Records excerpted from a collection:
---

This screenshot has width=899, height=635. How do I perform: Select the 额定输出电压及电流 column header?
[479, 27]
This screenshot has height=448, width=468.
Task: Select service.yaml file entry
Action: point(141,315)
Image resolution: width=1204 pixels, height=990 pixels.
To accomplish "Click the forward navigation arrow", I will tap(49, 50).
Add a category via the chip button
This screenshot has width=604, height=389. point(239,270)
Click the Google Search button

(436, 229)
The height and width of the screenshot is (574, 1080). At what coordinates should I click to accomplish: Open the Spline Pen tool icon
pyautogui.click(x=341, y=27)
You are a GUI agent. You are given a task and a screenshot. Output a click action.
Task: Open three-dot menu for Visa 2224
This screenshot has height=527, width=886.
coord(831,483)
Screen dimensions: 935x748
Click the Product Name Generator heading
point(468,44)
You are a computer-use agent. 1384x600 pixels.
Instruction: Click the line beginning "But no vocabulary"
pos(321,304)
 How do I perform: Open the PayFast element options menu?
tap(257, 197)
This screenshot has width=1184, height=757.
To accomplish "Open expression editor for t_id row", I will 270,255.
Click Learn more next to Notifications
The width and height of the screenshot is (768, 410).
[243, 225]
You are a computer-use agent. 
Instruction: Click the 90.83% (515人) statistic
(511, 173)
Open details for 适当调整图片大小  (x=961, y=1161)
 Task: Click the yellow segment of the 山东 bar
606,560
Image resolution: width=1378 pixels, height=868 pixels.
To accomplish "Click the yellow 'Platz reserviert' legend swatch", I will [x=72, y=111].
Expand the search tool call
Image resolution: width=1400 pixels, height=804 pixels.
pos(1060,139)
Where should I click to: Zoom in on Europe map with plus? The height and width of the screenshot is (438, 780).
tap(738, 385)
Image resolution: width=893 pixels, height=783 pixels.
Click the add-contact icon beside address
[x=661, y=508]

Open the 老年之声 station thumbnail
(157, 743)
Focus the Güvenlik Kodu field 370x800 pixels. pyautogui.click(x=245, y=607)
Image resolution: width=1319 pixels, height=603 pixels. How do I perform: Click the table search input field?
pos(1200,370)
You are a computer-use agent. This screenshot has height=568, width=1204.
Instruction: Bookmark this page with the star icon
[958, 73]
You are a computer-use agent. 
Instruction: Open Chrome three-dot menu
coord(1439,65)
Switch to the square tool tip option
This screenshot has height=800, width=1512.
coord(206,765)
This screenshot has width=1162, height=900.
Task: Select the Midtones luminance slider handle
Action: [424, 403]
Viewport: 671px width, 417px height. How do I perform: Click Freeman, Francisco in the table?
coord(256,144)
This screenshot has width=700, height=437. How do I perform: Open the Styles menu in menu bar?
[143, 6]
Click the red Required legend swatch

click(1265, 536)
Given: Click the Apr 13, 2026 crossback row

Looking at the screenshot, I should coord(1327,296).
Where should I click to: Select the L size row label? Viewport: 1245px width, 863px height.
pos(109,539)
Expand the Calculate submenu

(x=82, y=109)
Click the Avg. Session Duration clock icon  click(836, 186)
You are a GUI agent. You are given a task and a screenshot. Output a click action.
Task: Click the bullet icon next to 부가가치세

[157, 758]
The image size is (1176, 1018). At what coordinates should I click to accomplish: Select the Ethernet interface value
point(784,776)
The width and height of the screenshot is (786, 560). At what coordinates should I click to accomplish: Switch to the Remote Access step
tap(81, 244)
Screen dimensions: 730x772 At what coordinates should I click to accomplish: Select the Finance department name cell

---

* _EXERCISE GOAL_: If a line of the records includes the string "computer", copy it out.

* _EXERCISE OUTPUT_:
You are a computer-use agent. 1384x600 pixels.
You are a computer-use agent. 
You are a computer-use agent. This screenshot has height=568, width=1204.
You are a computer-use agent. 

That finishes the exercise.